Pesquisas na área de engenharia genética e fermentação de precisão estão transformando o micélio, estrutura de sustentação do
Avanços em engenharia genética, como a edição de DNA por meio da técnica CRISPR-Cas9, alinhada à eficiência da fermentação de precisão, estão permitindo o desenvolvimento de micoproteínas com alto valor nutricional, textura semelhante à carne e potencial de produção em larga escala.
Segundo o pesquisador e professor da Universidade Estadual de Campinas (Unicamp) André Damasio a combinação dessas tecnologias está transformando os fungos filamentosos e leveduras em “fábricas celulares”, capazes de produzir proteínas recombinantes como as do leite, ovos e carne, que possuem menor impacto ambiental e maior segurança alimentar. Empresas como Meati, Quorn e Enough já operam em escala industrial, focando no modelo B2B e promovendo mudanças importantes no setor alimentício tradicional.

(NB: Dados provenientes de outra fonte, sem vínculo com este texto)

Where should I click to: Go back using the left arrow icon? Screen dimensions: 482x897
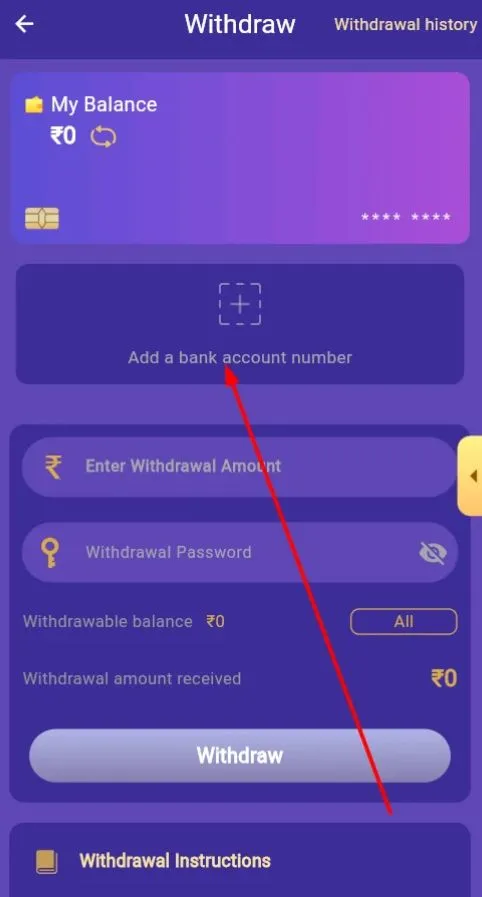(25, 24)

“A produção de micoproteínas se destaca por exigir menos terra e água, e emitir menos gases de efeito estufa do que a pecuária convencional. Esse novo sistema de produção de alimentos pode mitigar os efeitos ambientais da agricultura intensiva, como o desmatamento, a degradação do solo e o esgotamento de recursos hídricos”, explicou Damasio.
Entretanto, para que essas proteínas ocupem lugar fixo nas prateleiras e nos pratos dos consumidores, ainda há barreiras a vencer. As propriedades do micélio, como o seu alto teor de fibras e composição nutricional distinta das proteínas vegetais e animais, exigem mais investigação e adaptação tecnológica. Isso inclui melhorias na textura, sabor e funcionalidade para aplicações variadas na indústria alimentícia, como potenciais substitutos de carne e laticínios.
Desafios para a adaptação mercadológica
O analista e engenheiro agrônomo Gabriel Mascarin, da Embrapa Meio Ambiente (SP), acredita que, além da aceitação pelo consumidor, há ainda o desafio da segurança e da regulamentação. Faltam estudos clínicos sobre a biodisponibilidade dos aminoácidos presentes nas micoproteínas, a sua contribuição à saciedade e os efeitos de longo prazo à saúde humana. A padronização de valores nutricionais e a criação de normas rigorosas para controle de toxinas e metais pesados são urgentes, sobretudo diante da diversidade de substratos utilizados nos processos fermentativos.
Além disso, ferramentas de biologia sintética e tecnologias “ômicas” (como transcriptômica e proteômica) têm acelerado o desenvolvimento de linhagens mais produtivas e resilientes. A combinação de edição genética precisa com análises moleculares tem se mostrado promissora para superar gargalos na produção industrial.
Para a pesquisadora Paula Cunha da Unicamp, a aposta na biotecnologia fúngica não pretende eliminar a carne animal, mas oferecer alternativas viáveis e acessíveis que diversifiquem a dieta e reduzam o impacto ambiental da produção de alimentos. Ao integrar essas micoproteínas às cadeias alimentares existentes, é possível fortalecer a segurança alimentar global e aumentar a resiliência dos sistemas agroindustriais frente às mudanças climáticas e à pressão sobre os recursos naturais.
Mais investimentos em fungos do que em carne cultivada
Com tecnologia menos complexa e rápida entrada no mercado, a fermentação de biomassa fúngica, da qual o micélio faz parte, superou a carne cultivada em investimentos nos últimos cinco anos (€ 628 milhões contra € 459 milhões), atraindo a atenção de startups e investidores.
Micoproteínas derivadas do micélio, como as produzidas pelas empresas Quorn, Meati e Eternal, oferecem vantagens como alto teor proteico (entre 45% e 48%), riqueza em fibras (entre 22% e 35%), sabor neutro e textura semelhante à carne. Por isso, têm sido aplicadas tanto em análogos de carne quanto em produtos híbridos, que combinam proteína animal ou vegetal com micélio, ampliando a sua aceitação entre consumidores não veganos.
No entanto, o micélio tem baixa solubilidade, o que limita a sua aplicação em alimentos líquidos, embora algumas empresas, como a Nature’s Fynd, tenham começado a explorar esse caminho com iogurtes à base de micélio.
O cultivo de micélio se destaca por sua baixa emissão de CO₂, reduzida pegada hídrica e potencial de circularidade, ao empregar subprodutos como substratos. Apesar do elevado consumo energético, especialmente na fermentação submersa, o seu impacto é menor que o da pecuária tradicional.
O mercado global de análogos de carne com micélio está avaliado em US$ 7,2 bilhões, com projeção de crescimento anual de 10,78% até 2032. Já o setor de substitutos de laticínios, que também começa a explorar o uso do micélio, deverá crescer a uma taxa ainda maior, de 13,85% ao ano, atingindo US$ 32,38 bilhões até 2032.